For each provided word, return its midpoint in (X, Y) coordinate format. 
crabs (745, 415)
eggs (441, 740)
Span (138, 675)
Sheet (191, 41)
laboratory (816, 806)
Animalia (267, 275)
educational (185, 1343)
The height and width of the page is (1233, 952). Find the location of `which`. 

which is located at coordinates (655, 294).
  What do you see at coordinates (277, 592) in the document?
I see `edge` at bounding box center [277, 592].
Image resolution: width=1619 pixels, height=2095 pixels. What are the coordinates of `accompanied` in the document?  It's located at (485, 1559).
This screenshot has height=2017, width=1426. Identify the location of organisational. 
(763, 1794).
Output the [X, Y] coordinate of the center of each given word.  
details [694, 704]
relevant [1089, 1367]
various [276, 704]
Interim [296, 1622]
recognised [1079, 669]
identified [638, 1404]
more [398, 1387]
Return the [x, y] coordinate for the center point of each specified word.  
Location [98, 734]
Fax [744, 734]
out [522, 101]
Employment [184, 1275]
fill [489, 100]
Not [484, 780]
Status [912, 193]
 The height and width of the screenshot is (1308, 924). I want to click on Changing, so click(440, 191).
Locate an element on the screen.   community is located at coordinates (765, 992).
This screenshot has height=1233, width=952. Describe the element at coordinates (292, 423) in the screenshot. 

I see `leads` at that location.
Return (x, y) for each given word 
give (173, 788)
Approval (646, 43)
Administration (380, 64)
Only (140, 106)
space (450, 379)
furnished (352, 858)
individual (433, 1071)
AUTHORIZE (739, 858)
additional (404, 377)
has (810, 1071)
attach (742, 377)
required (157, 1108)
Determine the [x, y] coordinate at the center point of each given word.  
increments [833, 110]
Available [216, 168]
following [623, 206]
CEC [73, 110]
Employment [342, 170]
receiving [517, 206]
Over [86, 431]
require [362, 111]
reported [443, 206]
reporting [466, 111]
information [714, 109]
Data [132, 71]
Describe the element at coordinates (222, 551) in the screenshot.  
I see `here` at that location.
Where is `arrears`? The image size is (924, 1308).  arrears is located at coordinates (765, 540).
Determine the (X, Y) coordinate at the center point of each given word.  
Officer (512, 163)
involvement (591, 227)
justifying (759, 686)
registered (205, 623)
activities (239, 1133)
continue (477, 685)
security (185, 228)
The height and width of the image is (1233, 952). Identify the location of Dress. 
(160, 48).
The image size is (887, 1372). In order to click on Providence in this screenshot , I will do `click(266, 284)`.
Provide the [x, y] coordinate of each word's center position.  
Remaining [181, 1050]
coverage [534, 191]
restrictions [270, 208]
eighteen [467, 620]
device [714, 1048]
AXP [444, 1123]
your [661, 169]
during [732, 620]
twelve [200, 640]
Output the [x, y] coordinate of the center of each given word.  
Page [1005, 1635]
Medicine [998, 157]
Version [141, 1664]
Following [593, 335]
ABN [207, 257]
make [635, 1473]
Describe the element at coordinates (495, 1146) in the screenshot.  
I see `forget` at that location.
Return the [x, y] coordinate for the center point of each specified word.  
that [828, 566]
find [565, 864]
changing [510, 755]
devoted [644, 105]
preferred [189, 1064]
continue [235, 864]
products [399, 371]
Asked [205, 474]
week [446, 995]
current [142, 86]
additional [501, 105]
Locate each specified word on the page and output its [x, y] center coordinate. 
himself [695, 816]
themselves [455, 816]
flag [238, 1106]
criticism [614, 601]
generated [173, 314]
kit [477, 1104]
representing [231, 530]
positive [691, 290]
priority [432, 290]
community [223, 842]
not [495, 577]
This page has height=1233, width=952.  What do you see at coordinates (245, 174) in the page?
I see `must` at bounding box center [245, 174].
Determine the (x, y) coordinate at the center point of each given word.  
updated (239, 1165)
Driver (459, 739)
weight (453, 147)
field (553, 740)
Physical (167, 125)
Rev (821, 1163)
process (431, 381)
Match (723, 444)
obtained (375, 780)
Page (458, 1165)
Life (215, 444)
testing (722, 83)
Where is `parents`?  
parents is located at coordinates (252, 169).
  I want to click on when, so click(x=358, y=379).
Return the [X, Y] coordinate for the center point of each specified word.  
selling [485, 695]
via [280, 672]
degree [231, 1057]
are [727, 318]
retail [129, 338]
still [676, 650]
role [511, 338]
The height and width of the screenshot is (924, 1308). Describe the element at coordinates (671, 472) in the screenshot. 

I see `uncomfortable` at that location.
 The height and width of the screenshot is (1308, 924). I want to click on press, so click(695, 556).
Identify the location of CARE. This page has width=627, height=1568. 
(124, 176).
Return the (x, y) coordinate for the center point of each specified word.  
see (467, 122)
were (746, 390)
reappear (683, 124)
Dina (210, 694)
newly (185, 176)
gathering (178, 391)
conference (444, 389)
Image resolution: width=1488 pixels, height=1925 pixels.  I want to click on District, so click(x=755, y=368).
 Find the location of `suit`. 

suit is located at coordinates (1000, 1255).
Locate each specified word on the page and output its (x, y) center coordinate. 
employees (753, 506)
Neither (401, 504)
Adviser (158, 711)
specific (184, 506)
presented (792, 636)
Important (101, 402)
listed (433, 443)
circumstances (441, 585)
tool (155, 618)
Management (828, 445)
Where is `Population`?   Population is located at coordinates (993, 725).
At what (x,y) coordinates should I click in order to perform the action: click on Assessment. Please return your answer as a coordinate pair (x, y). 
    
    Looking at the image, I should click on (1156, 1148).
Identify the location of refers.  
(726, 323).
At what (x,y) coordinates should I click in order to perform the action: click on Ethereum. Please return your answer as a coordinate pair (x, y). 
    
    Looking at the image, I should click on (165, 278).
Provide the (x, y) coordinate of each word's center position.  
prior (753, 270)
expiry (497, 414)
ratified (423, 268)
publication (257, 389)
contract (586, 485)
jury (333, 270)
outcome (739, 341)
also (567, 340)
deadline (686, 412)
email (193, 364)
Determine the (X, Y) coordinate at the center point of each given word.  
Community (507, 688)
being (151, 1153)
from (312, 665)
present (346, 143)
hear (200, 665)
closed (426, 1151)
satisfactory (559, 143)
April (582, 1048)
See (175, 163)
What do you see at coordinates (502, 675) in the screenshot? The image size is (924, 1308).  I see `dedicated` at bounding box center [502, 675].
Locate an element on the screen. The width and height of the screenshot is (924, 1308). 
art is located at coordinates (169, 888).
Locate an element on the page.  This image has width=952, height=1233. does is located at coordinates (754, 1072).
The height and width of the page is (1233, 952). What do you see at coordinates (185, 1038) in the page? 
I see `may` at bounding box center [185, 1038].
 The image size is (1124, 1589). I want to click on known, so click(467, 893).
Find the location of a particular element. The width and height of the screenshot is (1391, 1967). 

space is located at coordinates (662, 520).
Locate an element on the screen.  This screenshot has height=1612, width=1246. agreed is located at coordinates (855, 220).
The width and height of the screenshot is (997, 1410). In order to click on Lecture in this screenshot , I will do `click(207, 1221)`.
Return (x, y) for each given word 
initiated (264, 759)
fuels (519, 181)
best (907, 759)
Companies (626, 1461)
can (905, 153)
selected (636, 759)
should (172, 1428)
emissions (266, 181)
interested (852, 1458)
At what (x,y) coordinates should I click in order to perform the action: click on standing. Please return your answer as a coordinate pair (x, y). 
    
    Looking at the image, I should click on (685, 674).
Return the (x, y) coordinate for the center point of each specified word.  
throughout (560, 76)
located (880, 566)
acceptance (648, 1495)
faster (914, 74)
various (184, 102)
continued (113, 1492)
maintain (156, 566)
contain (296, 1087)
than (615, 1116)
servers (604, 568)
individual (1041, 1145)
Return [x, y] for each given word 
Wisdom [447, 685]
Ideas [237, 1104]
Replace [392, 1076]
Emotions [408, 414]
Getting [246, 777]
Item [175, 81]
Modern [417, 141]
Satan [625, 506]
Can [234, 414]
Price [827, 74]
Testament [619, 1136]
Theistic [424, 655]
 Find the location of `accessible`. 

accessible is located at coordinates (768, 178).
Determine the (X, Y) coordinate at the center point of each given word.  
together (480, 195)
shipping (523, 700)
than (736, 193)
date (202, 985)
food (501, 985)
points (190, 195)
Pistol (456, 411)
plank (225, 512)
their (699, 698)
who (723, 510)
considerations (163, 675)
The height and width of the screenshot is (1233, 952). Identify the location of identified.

- - - -

WHAT IS BEING ASKED: Select every line in the items above that contains the word "will", and reproduce each one in full.

OUTPUT FOR THIS EXERCISE:
The image size is (887, 1372). In order to click on Providence in this screenshot , I will do `click(266, 284)`.
The width and height of the screenshot is (997, 1410). In order to click on Lecture in this screenshot , I will do `click(207, 1221)`.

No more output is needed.